## What the task asks
Quote the full listing word for word.

**** Input records ****

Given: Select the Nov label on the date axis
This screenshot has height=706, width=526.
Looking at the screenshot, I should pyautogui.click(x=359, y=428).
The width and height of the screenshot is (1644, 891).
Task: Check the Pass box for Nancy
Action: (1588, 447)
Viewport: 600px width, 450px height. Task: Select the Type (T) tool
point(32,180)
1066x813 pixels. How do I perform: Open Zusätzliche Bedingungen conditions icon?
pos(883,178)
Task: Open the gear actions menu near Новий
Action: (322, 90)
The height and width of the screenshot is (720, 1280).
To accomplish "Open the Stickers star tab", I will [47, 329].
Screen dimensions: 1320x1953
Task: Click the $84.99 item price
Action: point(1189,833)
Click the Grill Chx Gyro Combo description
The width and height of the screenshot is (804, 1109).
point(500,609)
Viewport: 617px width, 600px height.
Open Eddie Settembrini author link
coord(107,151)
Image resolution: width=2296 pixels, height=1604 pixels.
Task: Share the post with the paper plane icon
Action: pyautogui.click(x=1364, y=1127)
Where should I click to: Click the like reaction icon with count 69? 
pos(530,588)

****

## Task response
Given: Select the Nov label on the date axis
This screenshot has height=706, width=526.
Looking at the screenshot, I should pyautogui.click(x=359, y=428).
The width and height of the screenshot is (1644, 891).
Task: Check the Pass box for Nancy
Action: (1588, 447)
Viewport: 600px width, 450px height. Task: Select the Type (T) tool
point(32,180)
1066x813 pixels. How do I perform: Open Zusätzliche Bedingungen conditions icon?
pos(883,178)
Task: Open the gear actions menu near Новий
Action: (322, 90)
The height and width of the screenshot is (720, 1280).
To accomplish "Open the Stickers star tab", I will [47, 329].
Screen dimensions: 1320x1953
Task: Click the $84.99 item price
Action: point(1189,833)
Click the Grill Chx Gyro Combo description
The width and height of the screenshot is (804, 1109).
point(500,609)
Viewport: 617px width, 600px height.
Open Eddie Settembrini author link
coord(107,151)
Image resolution: width=2296 pixels, height=1604 pixels.
Task: Share the post with the paper plane icon
Action: pyautogui.click(x=1364, y=1127)
Where should I click to: Click the like reaction icon with count 69? 
pos(530,588)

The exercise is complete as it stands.